Le tribunal correctionnel de Paris a rendu son verdict ce jeudi 10 juin 2026 dans le procès des agresseurs de l'opposant azerbaïdjanais Mahammad Mirzali. Le chef du commando, un homme âgé de 45 ans de nationalité azerbaïdjanaise, a été condamné à trente ans de réclusion criminelle pour tentative d'assassinat en bande organisée. Les autres membres du commando ont écopé de peines allant de cinq à vingt ans de prison.
Une agression violente en plein Paris
L'agression s'était déroulée le 12 mars 2025, dans le 16e arrondissement de Paris. Mahammad Mirzali, connu pour son opposition au régime du président Ilham Aliev, avait été violemment attaqué par plusieurs hommes alors qu'il sortait de son domicile. Grièvement blessé, il avait été transporté à l'hôpital où il avait été opéré d'urgence. Les enquêteurs avaient rapidement établi que l'attaque avait été commanditée par des services secrets azerbaïdjanais, bien que le gouvernement de Bakou ait toujours nié toute implication.
Un procès sous haute surveillance
Le procès, qui s'est tenu à Paris du 1er au 10 juin 2026, a été marqué par des mesures de sécurité renforcées. Plusieurs témoins protégés ont été entendus, et les débats ont parfois été houleux. La défense a tenté de minimiser le rôle du chef du commando, arguant qu'il n'avait fait qu'exécuter des ordres. Mais les juges ont estimé que sa responsabilité était pleinement engagée, compte tenu de son rôle central dans l'organisation de l'attaque.

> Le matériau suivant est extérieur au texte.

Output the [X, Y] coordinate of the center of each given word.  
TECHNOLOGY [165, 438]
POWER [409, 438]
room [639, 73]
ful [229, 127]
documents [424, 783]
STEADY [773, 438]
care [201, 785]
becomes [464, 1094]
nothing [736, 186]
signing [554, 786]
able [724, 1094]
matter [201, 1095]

Une condamnation saluée par les défenseurs des droits de l'homme
La condamnation du chef du commando a été saluée par les organisations de défense des droits de l'homme, qui y voient un signal fort contre la répression des opposants politiques. « C'est une victoire pour la justice et pour tous ceux qui luttent contre l'autoritarisme en Azerbaïdjan », a déclaré Me Sarah Dupont, avocate de Mahammad Mirzali. Ce dernier, qui s'est dit satisfait du verdict, a toutefois appelé à la vigilance : « Le régime de Bakou ne reculera devant rien pour faire taire ses opposants. La France doit continuer à les protéger. »

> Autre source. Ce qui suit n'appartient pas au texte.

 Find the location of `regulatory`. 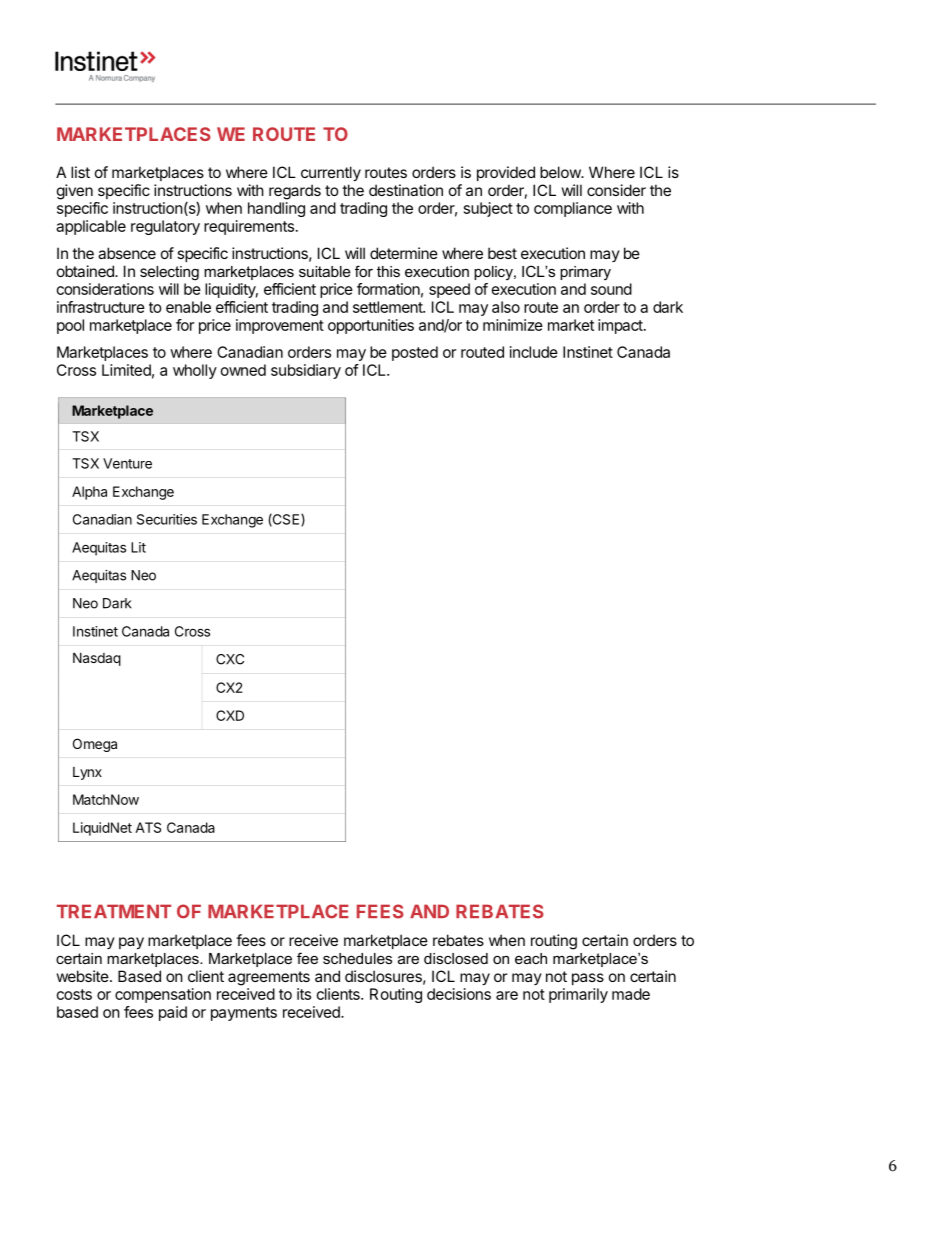

regulatory is located at coordinates (165, 227).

Des peines pour tous les membres du commando
Outre le chef du commando, les autres accusés ont été condamnés à des peines allant de cinq à vingt ans de prison. L'un d'eux, considéré comme le chauffeur du groupe, a écopé de cinq ans pour complicité. Les autres, impliqués directement dans l'agression, ont reçu des peines de dix à vingt ans. Tous ont été reconnus coupables de tentative d'assassinat en bande organisée et d'association de malfaiteurs.
Le parquet avait requis des peines lourdes, allant de huit à trente ans de prison, en soulignant la gravité des faits et le contexte politique. Les avocats de la défense ont annoncé leur intention de faire appel. Le procès en appel devrait se tenir dans les prochains mois.

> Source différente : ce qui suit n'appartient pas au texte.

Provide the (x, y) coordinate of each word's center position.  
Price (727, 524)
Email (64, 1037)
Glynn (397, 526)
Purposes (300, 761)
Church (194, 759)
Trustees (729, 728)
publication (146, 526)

Un contexte de tensions diplomatiques
Cette affaire intervient dans un contexte de tensions diplomatiques entre la France et l'Azerbaïdjan. Paris a régulièrement critiqué le bilan des droits de l'homme à Bakou, tandis que l'Azerbaïdjan accuse la France de soutenir des opposants en exil. Le gouvernement azerbaïdjanais a dénoncé le verdict, le qualifiant de « politiquement motivé ». La France a réaffirmé son attachement à l'indépendance de la justice.
Mahammad Mirzali, qui réside en France depuis plusieurs années, continue de dénoncer les violations des droits de l'homme en Azerbaïdjan. Il a annoncé qu'il poursuivrait son combat politique, malgré les risques. « Je ne me tairai pas », a-t-il déclaré à l'issue du procès.